Work to be completed —
Restate each record word for word, from the first to the last.

(Stored items)
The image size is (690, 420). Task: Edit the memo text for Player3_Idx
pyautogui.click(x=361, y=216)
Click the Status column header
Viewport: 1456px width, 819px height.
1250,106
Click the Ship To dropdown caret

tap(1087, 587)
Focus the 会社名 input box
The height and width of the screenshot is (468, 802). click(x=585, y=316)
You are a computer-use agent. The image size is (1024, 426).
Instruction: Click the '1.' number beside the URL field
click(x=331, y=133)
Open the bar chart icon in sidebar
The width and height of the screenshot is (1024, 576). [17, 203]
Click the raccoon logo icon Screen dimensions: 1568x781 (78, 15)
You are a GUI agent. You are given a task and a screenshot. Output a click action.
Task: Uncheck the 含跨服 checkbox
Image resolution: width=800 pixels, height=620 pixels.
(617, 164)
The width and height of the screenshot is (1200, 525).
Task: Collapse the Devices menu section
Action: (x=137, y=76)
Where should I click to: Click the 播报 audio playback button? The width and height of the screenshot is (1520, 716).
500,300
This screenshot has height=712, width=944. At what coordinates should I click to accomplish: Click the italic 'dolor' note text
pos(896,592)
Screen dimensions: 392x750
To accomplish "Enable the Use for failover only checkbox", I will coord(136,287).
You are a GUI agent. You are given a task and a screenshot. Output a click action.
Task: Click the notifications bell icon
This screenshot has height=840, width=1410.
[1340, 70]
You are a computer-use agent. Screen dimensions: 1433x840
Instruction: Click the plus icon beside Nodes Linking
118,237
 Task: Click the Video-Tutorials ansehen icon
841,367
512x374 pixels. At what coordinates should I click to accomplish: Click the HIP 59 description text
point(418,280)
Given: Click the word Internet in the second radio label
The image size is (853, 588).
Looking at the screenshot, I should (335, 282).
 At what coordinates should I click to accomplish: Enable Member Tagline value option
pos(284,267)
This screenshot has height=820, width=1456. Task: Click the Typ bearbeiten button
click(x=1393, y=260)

Solved exercise —
The image size is (690, 420). Task: Edit the memo text for Player3_Idx
pyautogui.click(x=361, y=216)
Click the Status column header
Viewport: 1456px width, 819px height.
1250,106
Click the Ship To dropdown caret

tap(1087, 587)
Focus the 会社名 input box
The height and width of the screenshot is (468, 802). click(x=585, y=316)
You are a computer-use agent. The image size is (1024, 426).
Instruction: Click the '1.' number beside the URL field
click(x=331, y=133)
Open the bar chart icon in sidebar
The width and height of the screenshot is (1024, 576). [17, 203]
Click the raccoon logo icon Screen dimensions: 1568x781 (78, 15)
You are a GUI agent. You are given a task and a screenshot. Output a click action.
Task: Uncheck the 含跨服 checkbox
Image resolution: width=800 pixels, height=620 pixels.
(617, 164)
The width and height of the screenshot is (1200, 525).
Task: Collapse the Devices menu section
Action: (x=137, y=76)
Where should I click to: Click the 播报 audio playback button? The width and height of the screenshot is (1520, 716).
500,300
This screenshot has height=712, width=944. At what coordinates should I click to accomplish: Click the italic 'dolor' note text
pos(896,592)
Screen dimensions: 392x750
To accomplish "Enable the Use for failover only checkbox", I will coord(136,287).
You are a GUI agent. You are given a task and a screenshot. Output a click action.
Task: Click the notifications bell icon
This screenshot has height=840, width=1410.
[1340, 70]
You are a computer-use agent. Screen dimensions: 1433x840
Instruction: Click the plus icon beside Nodes Linking
118,237
 Task: Click the Video-Tutorials ansehen icon
841,367
512x374 pixels. At what coordinates should I click to accomplish: Click the HIP 59 description text
point(418,280)
Given: Click the word Internet in the second radio label
The image size is (853, 588).
Looking at the screenshot, I should (335, 282).
 At what coordinates should I click to accomplish: Enable Member Tagline value option
pos(284,267)
This screenshot has height=820, width=1456. Task: Click the Typ bearbeiten button
click(x=1393, y=260)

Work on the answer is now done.